Como religión laica, esta concepción del liberalismo cerró heridas, reconcilió adversarios, sirvió a la cultura y a la integración nacional. El liberalismo operaba como un gran paraguas ideológico bajo el cual podían cobijarse, en perfecta armonía, ideas dispares como el nacionalismo, la identidad mestiza, el misticismo educativo. Pero en el ámbito del propio liberalismo, la fórmula no tardó en mostrar su verdadero rostro: sirvió para legitimar al régimen de Díaz, no para consolidar la libertad individual o política. Cuando en el primer Congreso de la Unión Liberal (1892) Sierra y su grupo pensaron que era tiempo de retomar el constitucionalismo liberal y limitar "científicamente" al Poder Ejecutivo mediante el fortalecimiento del Congreso y el Poder Judicial y la introducción de la figura de la Vicepresidencia, Porfirio Díaz pensó que no, que no era tiempo, que el país requería aún de una buena dosis de política positiva: la suya propia. Díaz controló al grupo que desde entonces se conoció como de "los Científicos", pero éstos -como descubre Hale- no cejaron en su intento genuinamente liberal de limitar el poder personal y absoluto del presidente.

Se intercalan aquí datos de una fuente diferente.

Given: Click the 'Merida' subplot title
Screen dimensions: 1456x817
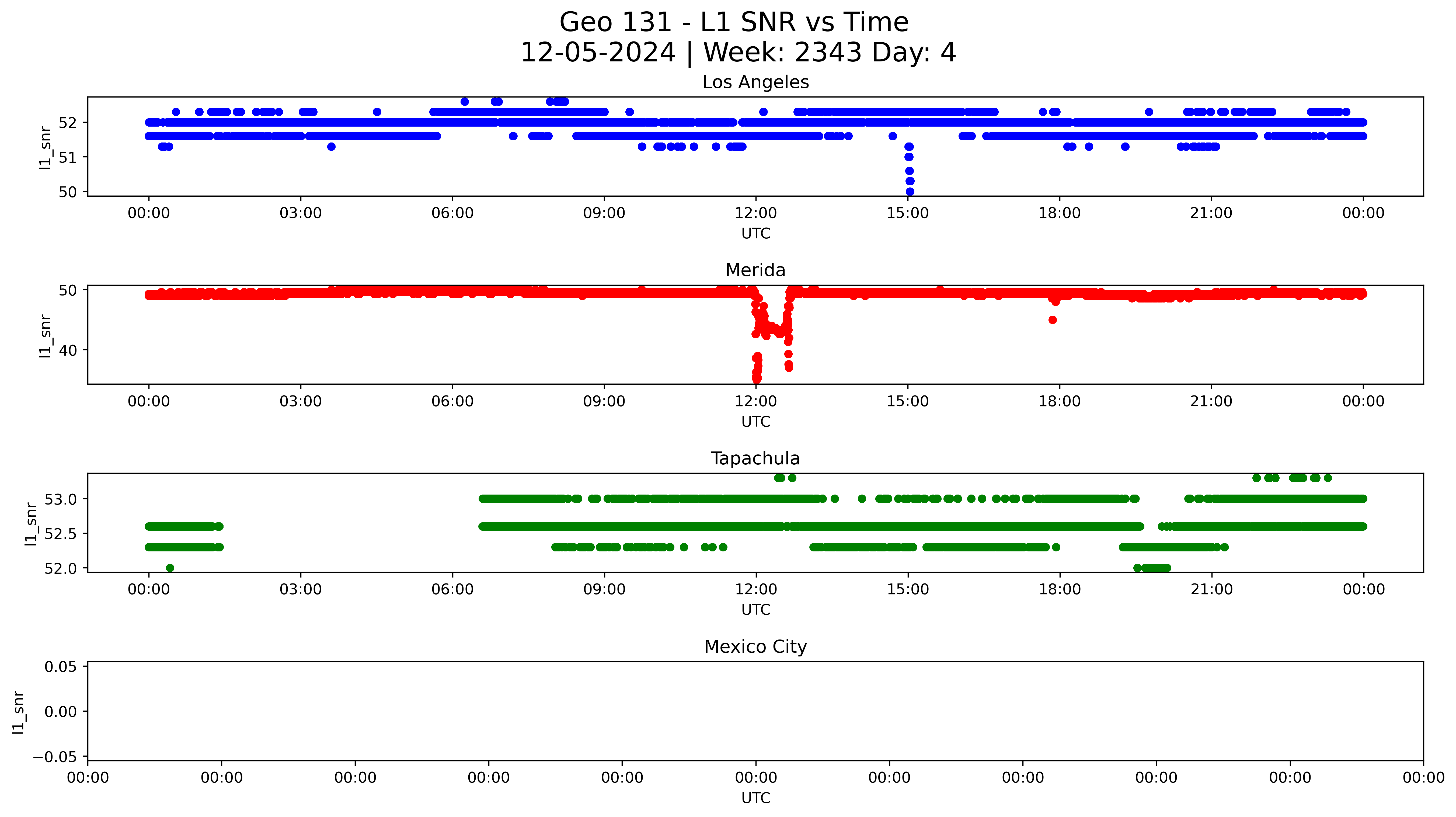Looking at the screenshot, I should point(755,270).
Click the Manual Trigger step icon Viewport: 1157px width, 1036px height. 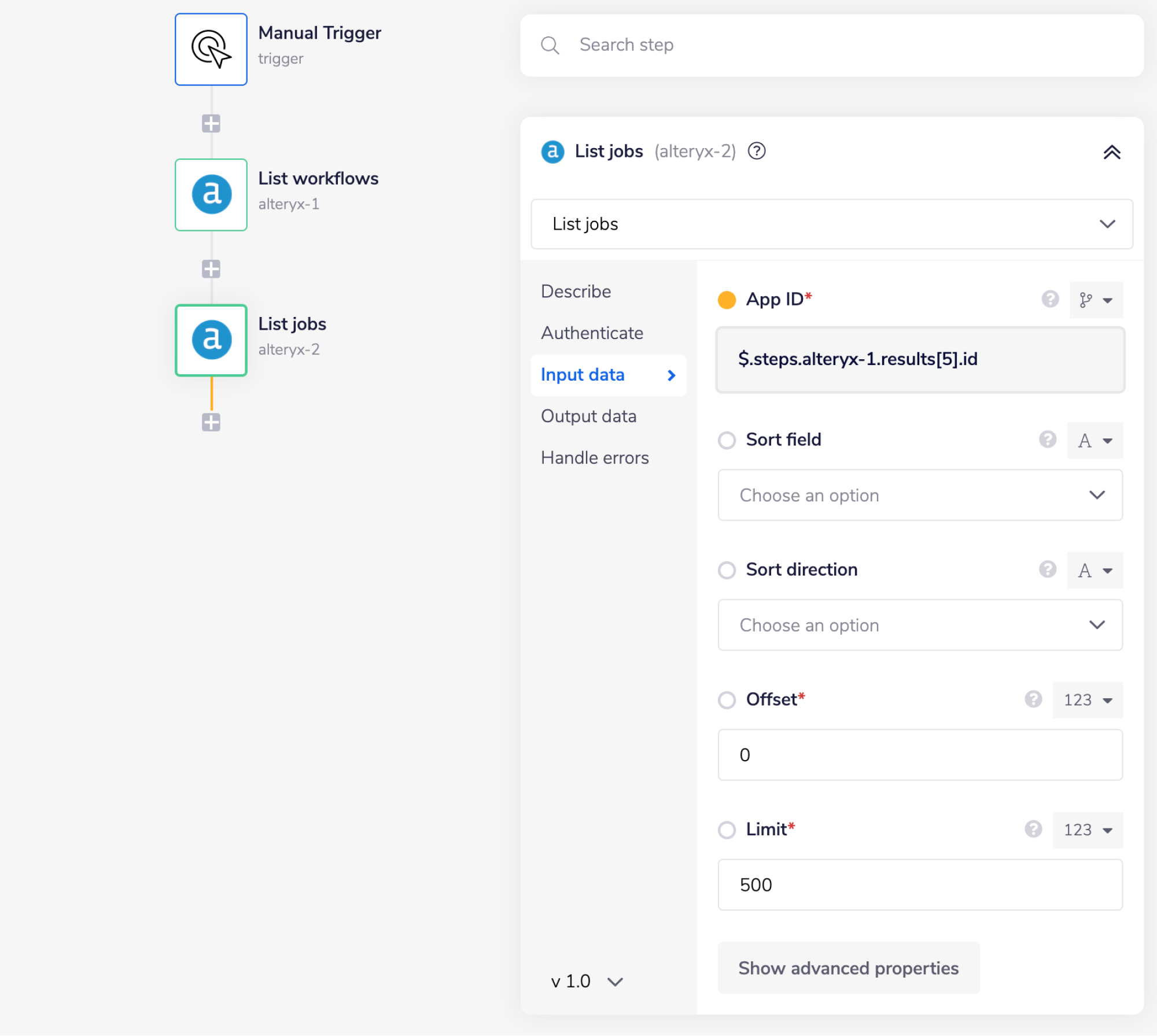211,49
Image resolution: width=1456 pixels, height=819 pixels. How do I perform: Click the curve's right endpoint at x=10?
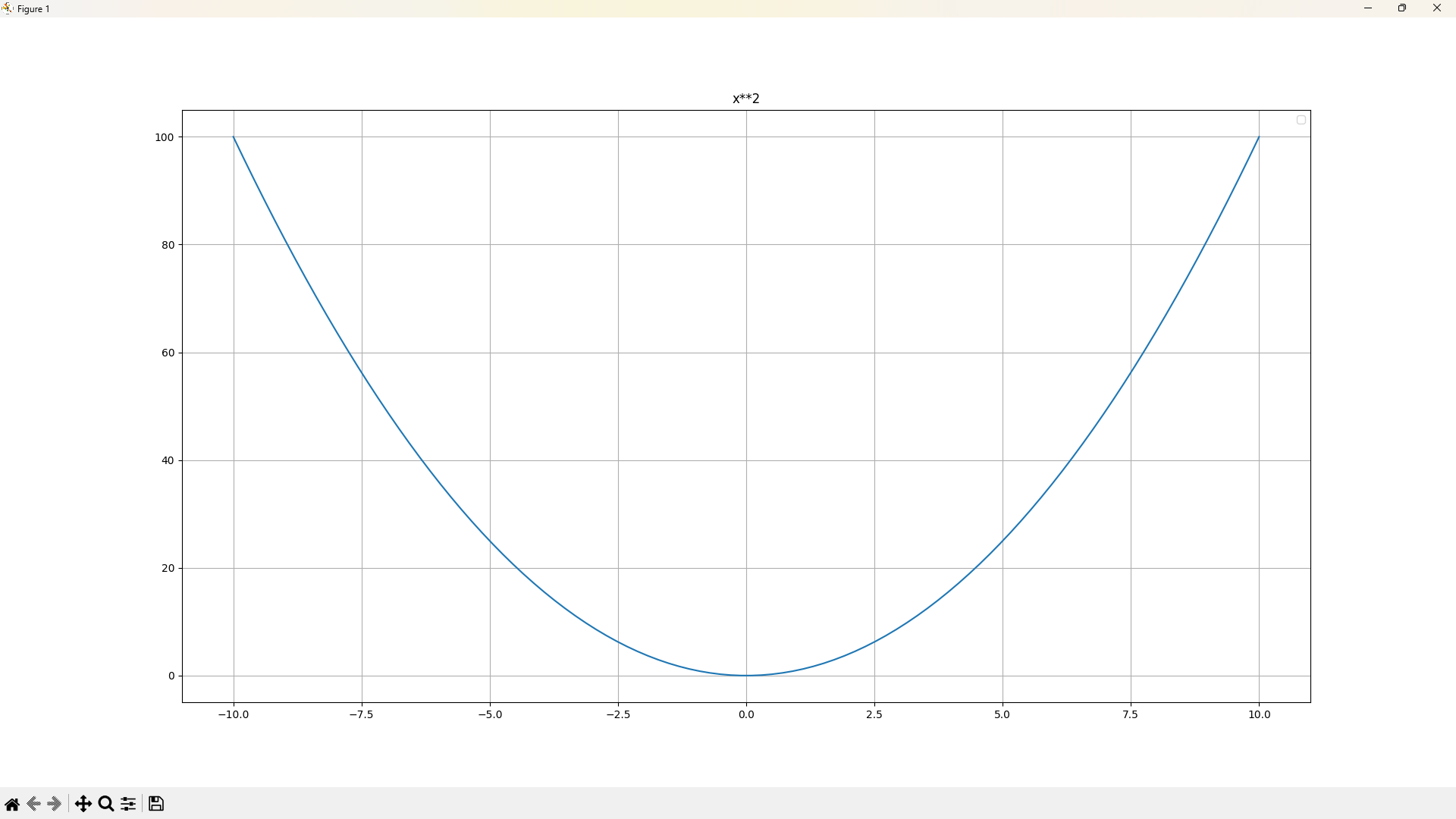point(1259,137)
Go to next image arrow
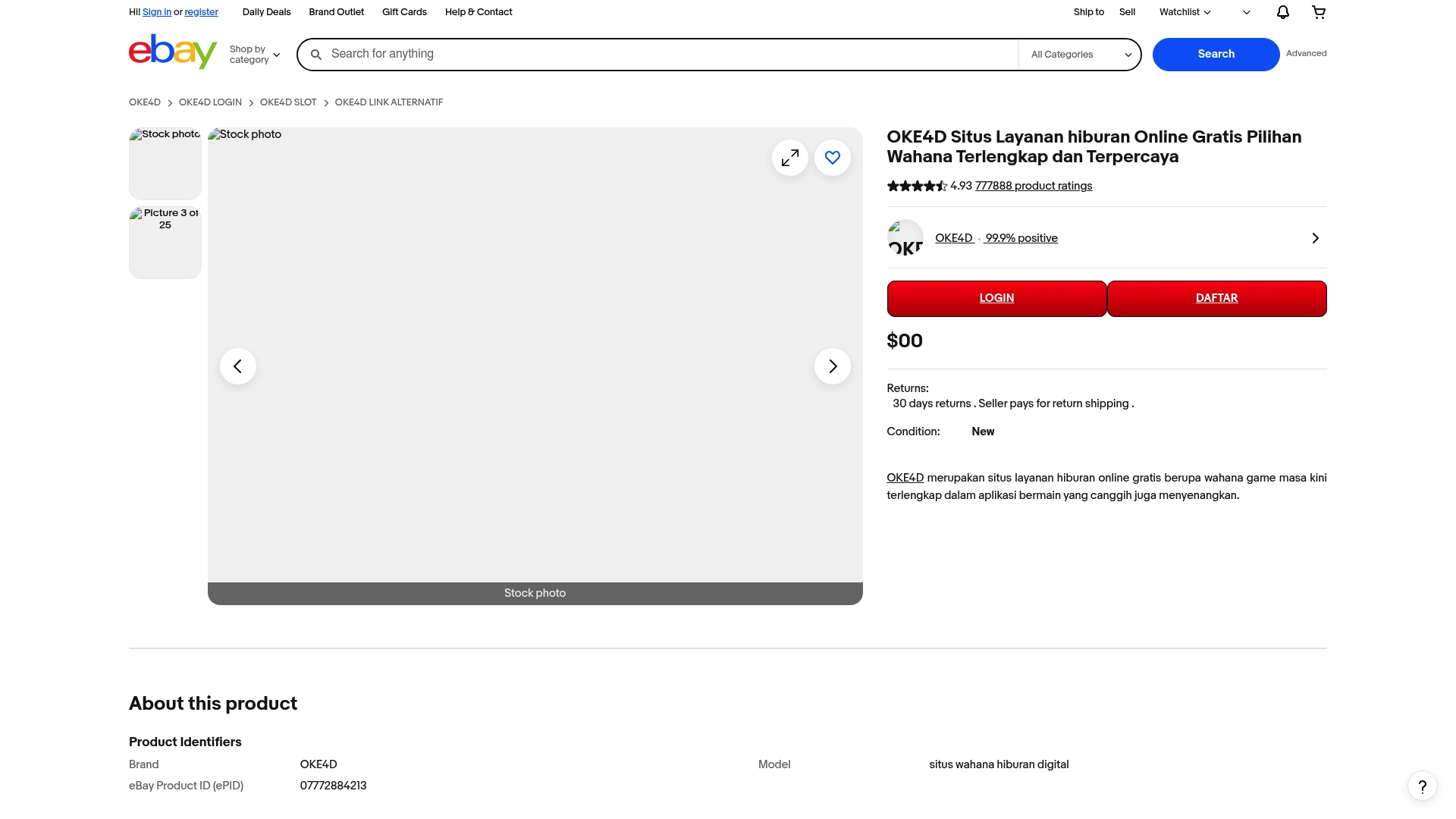 832,366
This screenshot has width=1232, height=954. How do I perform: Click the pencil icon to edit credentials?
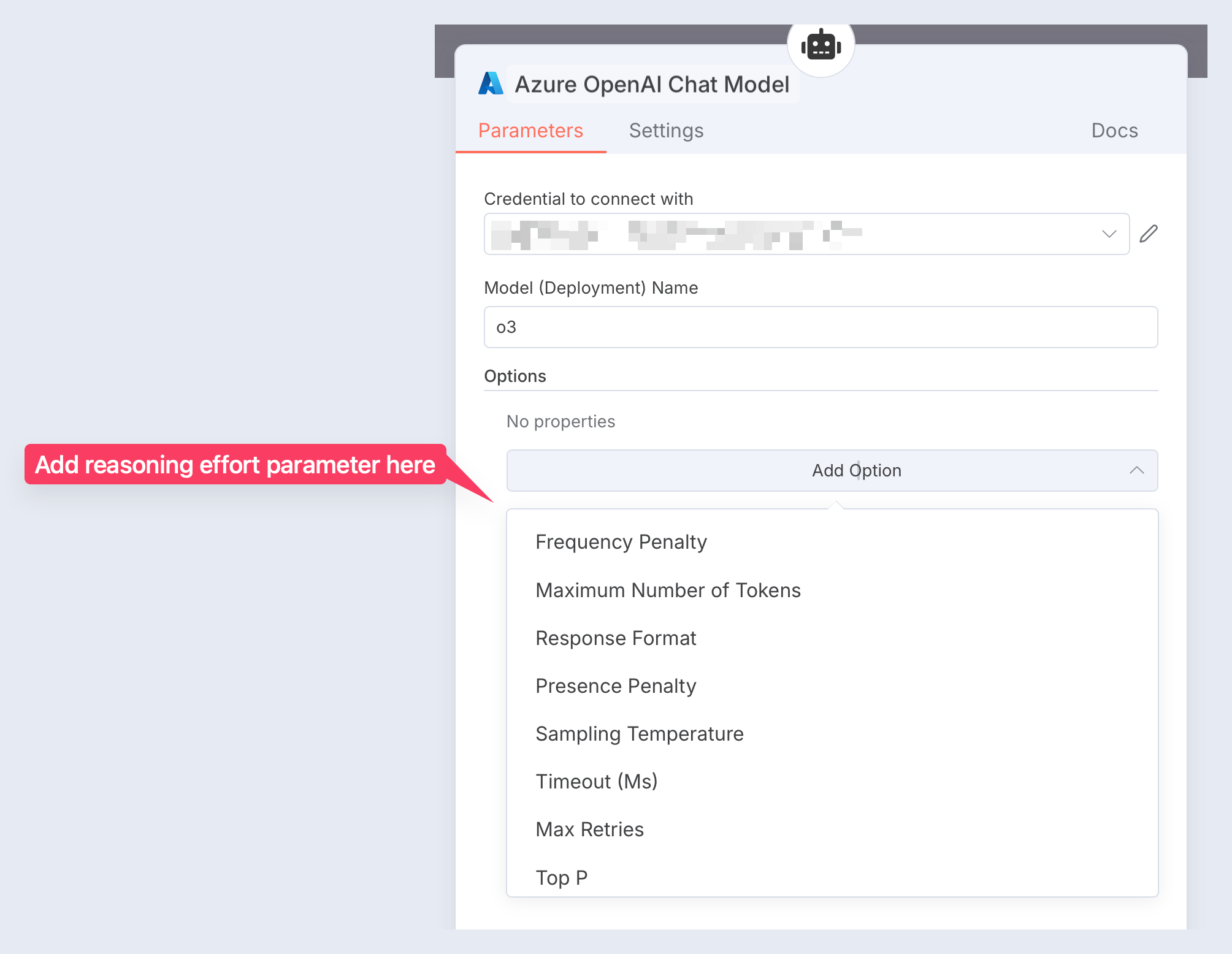coord(1148,233)
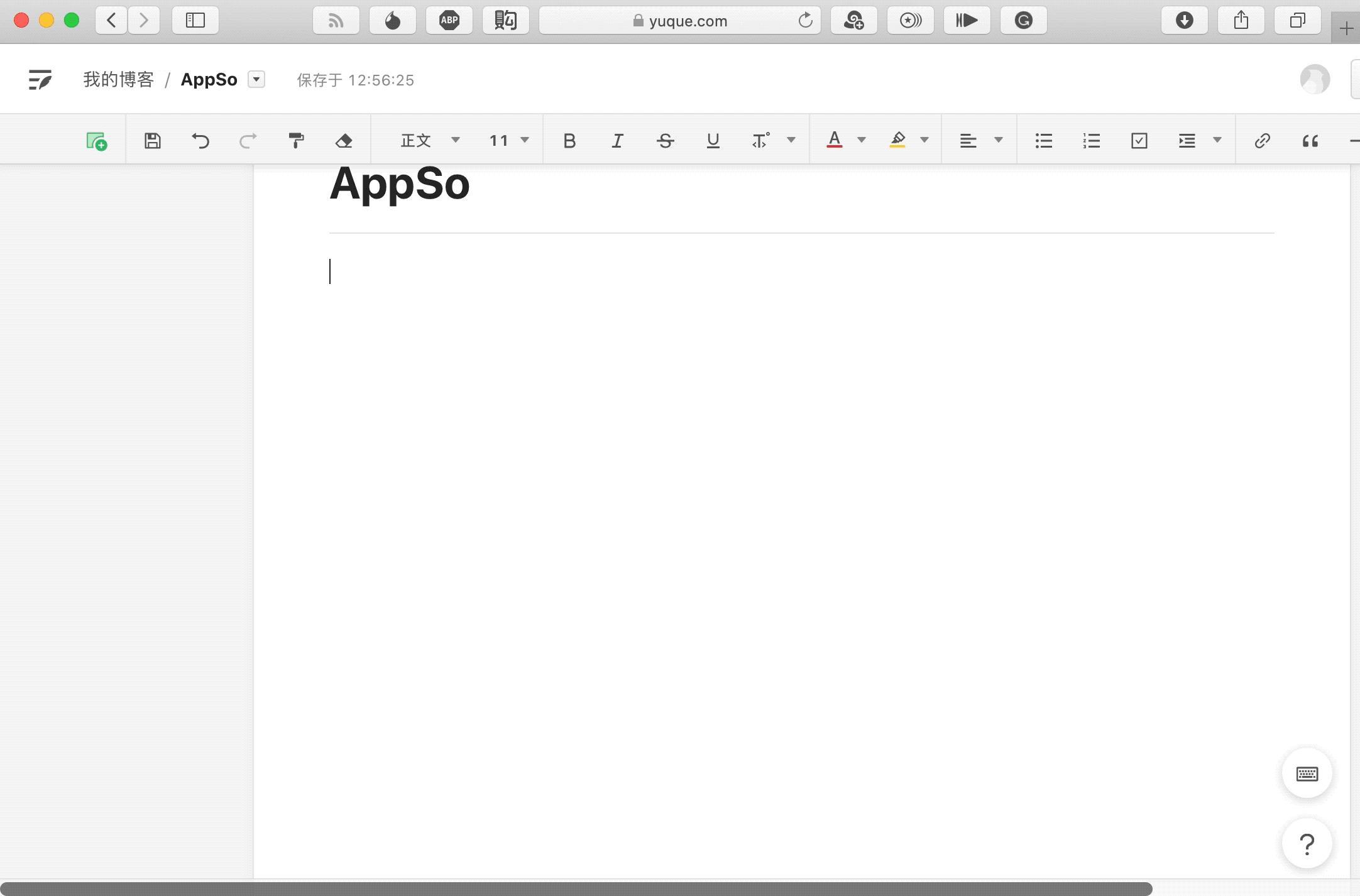Toggle italic text style
The height and width of the screenshot is (896, 1360).
point(617,141)
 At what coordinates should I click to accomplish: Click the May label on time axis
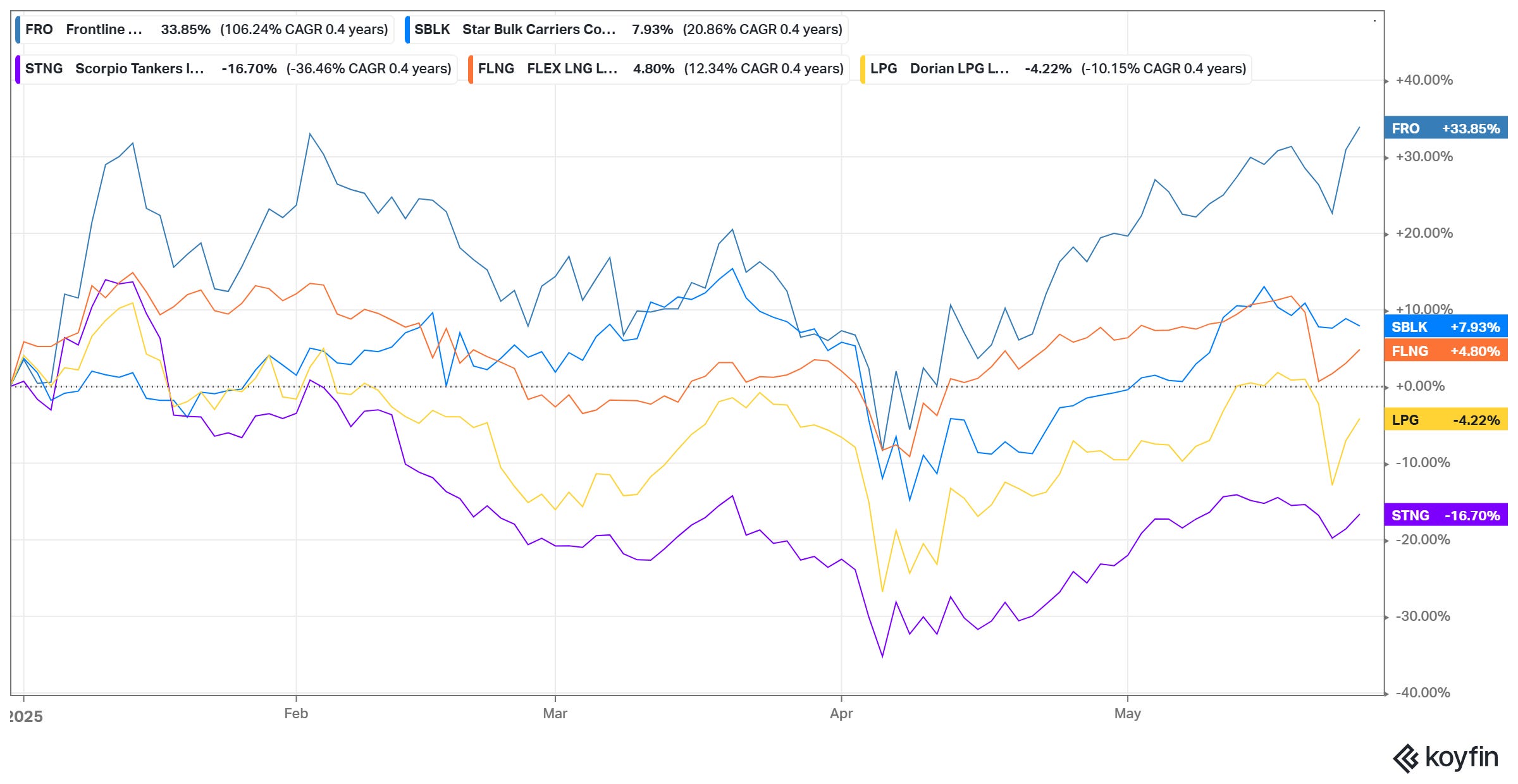[1127, 714]
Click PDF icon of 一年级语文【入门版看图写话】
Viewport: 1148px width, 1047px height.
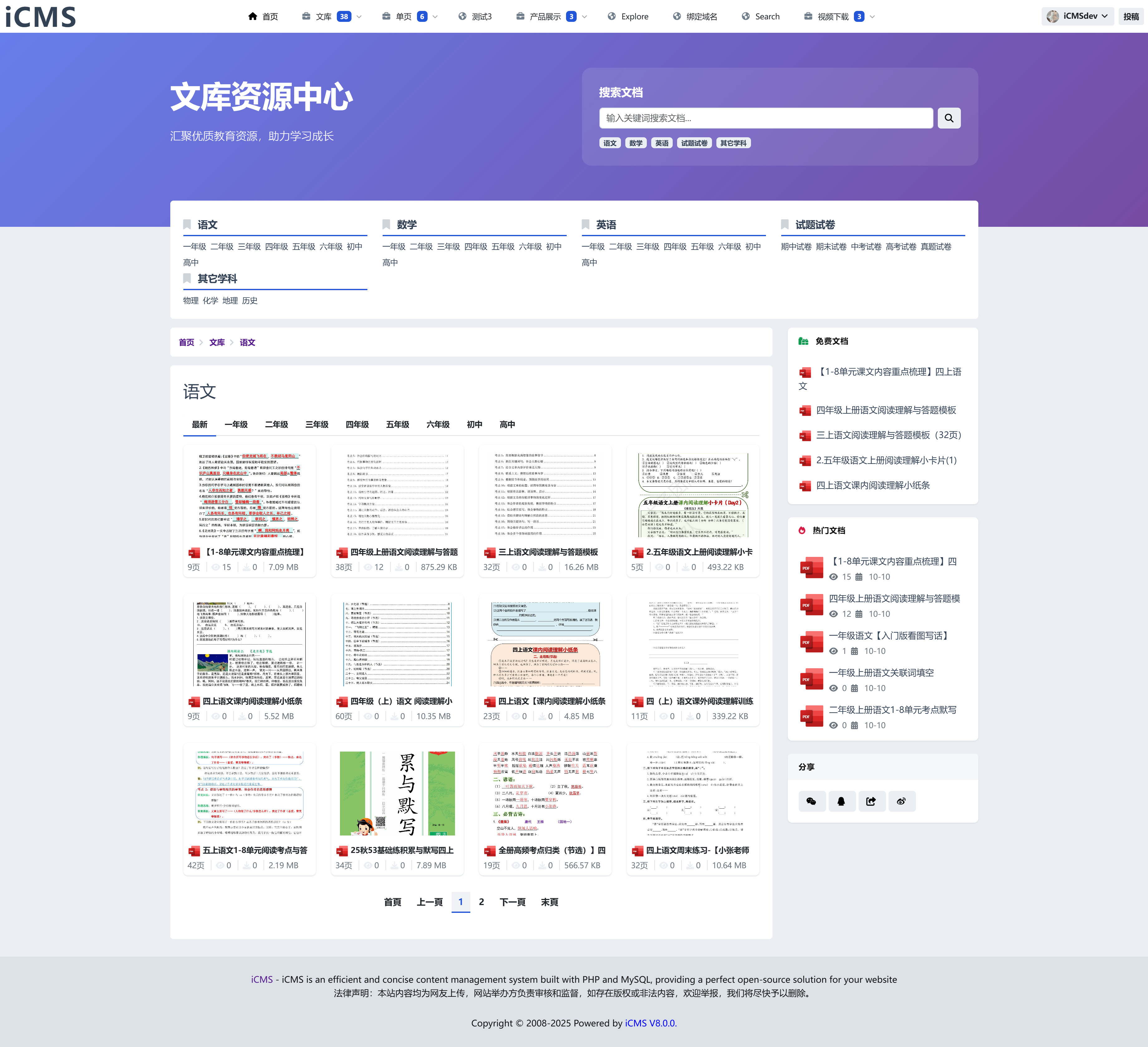[x=811, y=641]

A partir de esa experiencia política, Sierra -el verdadero protagonista del libro de Hale- emprende un viaje intelectual en sentido inverso: poco a poco vuelve al espiritualismo de su juventud, a su entusiasmo original por la Revolución Francesa, critica en privado la perpetuación de Díaz en el poder, escribe que ningún progreso podrá alcanzarse "sin ese fin total: la libertad", apoya a los jóvenes ateneístas en su cruzada contra la rigidez positivista y, hacia el ocaso de su vida, llora y tiembla en el Santuario de Lourdes recordando la religión primera, la inculcada por su madre.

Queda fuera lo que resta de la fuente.